英イングランド銀行(中央銀行)は4日、政策金利を現行の年1.25%から1.75%に引き上げると発表した。利上げは2021年12月から6会合連続で、0.5%の上げ幅は1995年以来27年ぶり。これにより、政策金利は2008年終盤以来の高水準となった。秋以降の景気後退を見込む一方、インフレ圧力が一段と強まっていることから、金融引き締めを加速させる。
3日まで開いた金融政策委員会(MPC)で、委員9人のうち8人が0.5%の引き上げを支持。残る1人はこれまでと同様、0.25%の利上げを主張した。
ベイリー総裁は記者会見で「MPCはインフレ圧力がさらに持続する兆候に特に注意し、必要があれば強力に対応する」と強調。9月およびその後の会合では「あらゆる選択肢が議論の対象となる」と述べ、物価の動向次第で大幅な利上げを続ける可能性を示唆した。

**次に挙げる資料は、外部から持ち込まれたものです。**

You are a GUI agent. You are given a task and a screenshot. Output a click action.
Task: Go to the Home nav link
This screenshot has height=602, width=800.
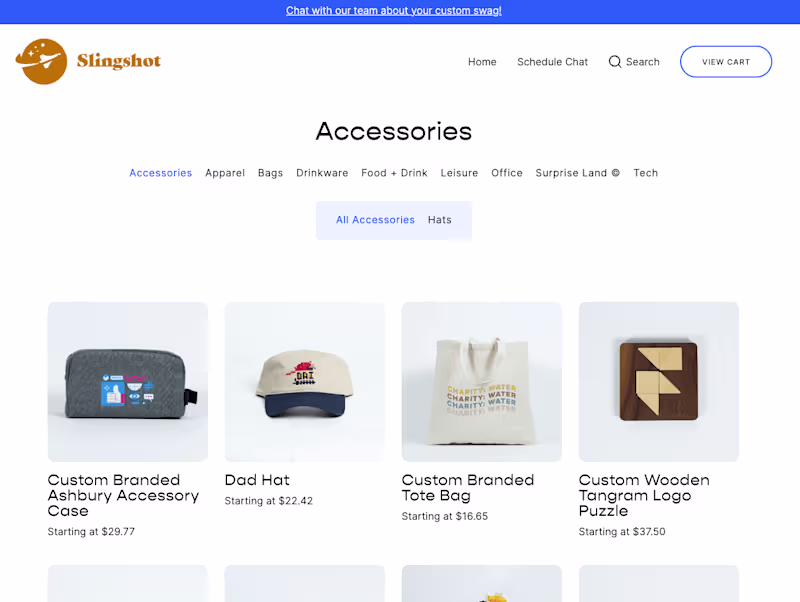482,62
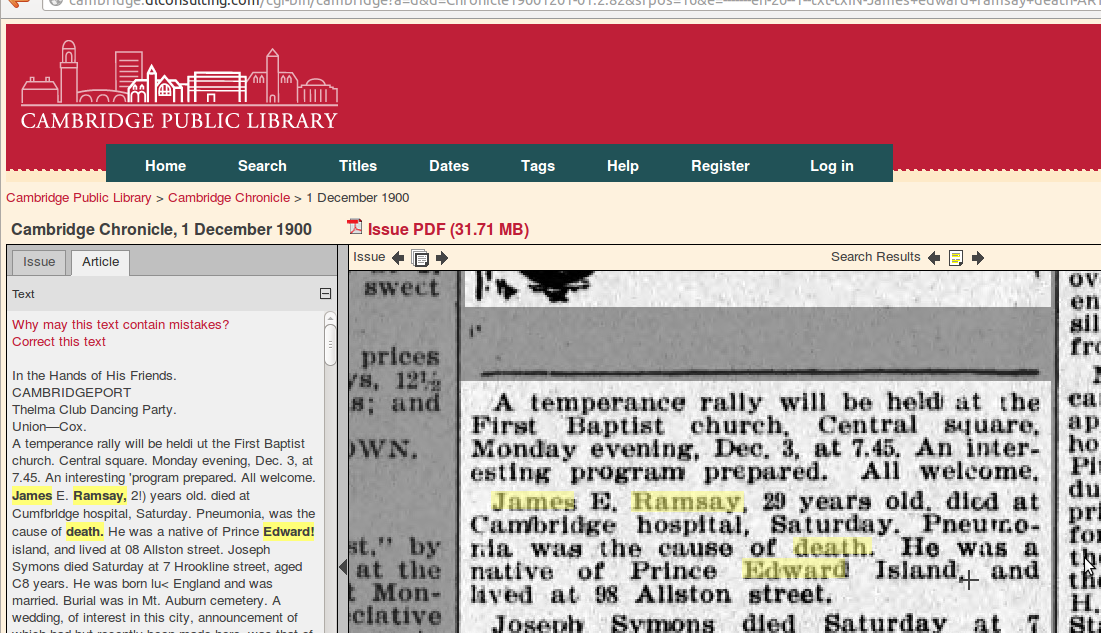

ロシアのウクライナ侵攻を背景とするエネルギー価格の高騰などで、6月の消費者物価指数(CPI)は前年同月比9.4%の上昇と、40年ぶりの高水準となった。中銀はCPIの伸び率が10~12月期に13.3%に達するとの見通しを示した。予想インフレ率について前回6月の政策発表時には、向こう数カ月は9%を超える水準で推移し、「10月には11%をやや上回る」との見方を示していた。
中銀は一方、量的緩和策として買い入れた国債について、早ければ9月中旬の次回会合後にも売却を開始する方針を示した。国債の保有残高は20年春以降のコロナ危機対応で大幅に膨らみ、21年12月時点で8,750億ポンドに達した。今年に入り償還資金の再投資を停止したことで、現在は8,440億ポンドに減少している。売却の規模は四半期あたり100億ポンド程度となる見通しで、保有国債は満期償還と合わせて初年度に約800億ポンドの圧縮が見込まれる。
中銀は併せて発表した四半期ごとの金融政策報告書で、英経済が「10~12月期から景気後退に入り」、23年末までマイナス成長が続いて国内総生産(GDP)が2.1%減少するとの見通しを示した。